La programmation de départ : ce qu’on apprend sans le savoir

Une grande partie de notre façon de penser se construit dans l’enfance. Avant même d’avoir assez de recul pour analyser la vie, nous absorbons des messages, des modèles, des attitudes, des peurs et des croyances.

J’appelle cela la programmation de départ : tout ce que nous avons appris, souvent sans le savoir, dans nos premières années de vie.

Cette programmation peut venir de nos parents, de notre famille, de notre culture, de notre époque, de l’école, de la religion, de nos expériences relationnelles, mais aussi de notre perception d’enfant. Un enfant ne comprend pas la réalité comme un adulte. Il interprète avec les moyens qu’il a.

Par exemple, un enfant peut conclure :

  • Si on ne m’écoute pas, c’est que je ne suis pas important.
  • Si on me critique, c’est que je ne suis pas assez bon.
  • Si quelqu’un est fâché, c’est sûrement de ma faute.
  • Si je déçois, je risque de perdre l’amour.
  • Si je veux être aimé, je dois plaire, me taire ou performer.

Ces conclusions deviennent parfois des habitudes de penser qui continuent d’agir à l’âge adulte, même si elles ne sont plus vraies, plus aidantes ni plus aimantes.

Quand l’adulte fonctionne encore avec une vieille version intérieure

Il arrive souvent qu’une personne adulte réagisse avec une ancienne programmation intérieure. C’est comme si une partie d’elle fonctionnait encore avec un vieux logiciel affectif installé très tôt dans sa vie.

Elle est adulte aujourd’hui, mais certaines croyances datent encore de l’enfance. Elles n’ont jamais été remises en question. Elles se sont simplement répétées, jour après jour, jusqu’à devenir familières.

Et ce qui est familier peut donner l’impression d’être vrai.

Pourtant, une pensée répétée n’est pas nécessairement une pensée logique, juste ou aimante. Elle est seulement connue. Et tant qu’elle n’est pas observée, questionnée et remplacée, elle continue de produire les mêmes sentiments douloureux.

Les habitudes de penser nuisibles

Une habitude de penser nuisible, c’est une manière de se parler ou d’interpréter la réalité qui entretient le mal-être au lieu de nous aider à répondre à nos besoins.

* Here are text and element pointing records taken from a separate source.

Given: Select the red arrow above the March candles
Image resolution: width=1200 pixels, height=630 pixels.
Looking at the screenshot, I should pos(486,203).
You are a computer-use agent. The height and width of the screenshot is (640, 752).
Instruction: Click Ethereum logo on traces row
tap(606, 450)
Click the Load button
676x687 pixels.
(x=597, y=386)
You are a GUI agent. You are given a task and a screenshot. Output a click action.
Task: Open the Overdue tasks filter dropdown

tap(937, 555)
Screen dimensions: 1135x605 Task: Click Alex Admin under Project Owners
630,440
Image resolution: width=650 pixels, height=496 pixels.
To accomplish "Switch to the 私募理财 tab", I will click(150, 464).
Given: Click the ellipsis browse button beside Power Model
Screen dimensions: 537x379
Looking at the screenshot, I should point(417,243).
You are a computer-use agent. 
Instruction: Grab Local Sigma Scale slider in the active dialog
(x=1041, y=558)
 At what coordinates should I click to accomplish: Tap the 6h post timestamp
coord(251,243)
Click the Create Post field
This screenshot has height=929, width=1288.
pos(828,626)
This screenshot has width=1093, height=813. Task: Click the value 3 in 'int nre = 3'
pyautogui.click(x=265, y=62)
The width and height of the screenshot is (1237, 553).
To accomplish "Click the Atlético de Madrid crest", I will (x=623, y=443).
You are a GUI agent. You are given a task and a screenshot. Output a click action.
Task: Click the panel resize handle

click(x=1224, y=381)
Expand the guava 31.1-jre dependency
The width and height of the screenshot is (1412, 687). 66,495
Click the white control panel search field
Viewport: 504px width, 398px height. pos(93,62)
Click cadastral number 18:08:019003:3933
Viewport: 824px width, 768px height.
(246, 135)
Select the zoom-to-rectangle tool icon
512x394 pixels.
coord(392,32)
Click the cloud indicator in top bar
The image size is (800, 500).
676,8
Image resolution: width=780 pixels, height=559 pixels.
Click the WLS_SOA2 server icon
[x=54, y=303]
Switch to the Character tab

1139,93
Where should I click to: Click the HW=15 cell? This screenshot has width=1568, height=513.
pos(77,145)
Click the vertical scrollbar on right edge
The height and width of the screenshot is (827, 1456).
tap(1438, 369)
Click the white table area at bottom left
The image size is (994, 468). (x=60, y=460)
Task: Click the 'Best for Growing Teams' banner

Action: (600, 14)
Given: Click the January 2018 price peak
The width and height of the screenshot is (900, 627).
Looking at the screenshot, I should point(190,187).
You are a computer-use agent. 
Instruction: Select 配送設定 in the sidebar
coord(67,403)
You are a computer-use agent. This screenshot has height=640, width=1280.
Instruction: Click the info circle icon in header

Elle peut prendre plusieurs formes : se dévaloriser, se culpabiliser, imaginer le pire, chercher son bonheur dans le regard des autres, croire que l’autre doit changer pour que je sois bien, se sentir responsable des émotions des autres, attendre d’être choisi, reconnu ou validé pour se sentir valable, ou croire qu’on doit tout contrôler pour être en sécurité.

Ces habitudes ne sont pas des défauts de caractère. Ce sont des apprentissages. Et ce qui a été appris peut être remis en question, transformé et remplacé.

L’émotion comme signal, le sentiment comme résultat

Dans ce travail intérieur, il est utile de distinguer l’émotion du sentiment.

L’émotion est un signal. Elle monte rapidement dans le corps. Elle nous avertit que quelque chose se passe en nous. Elle nous invite à écouter.

Le sentiment, lui, est davantage relié à ce que nous entretenons mentalement. Il peut durer parce qu’il est nourri par notre discours intérieur. Plus je répète une pensée, plus je renforce le sentiment qui l’accompagne.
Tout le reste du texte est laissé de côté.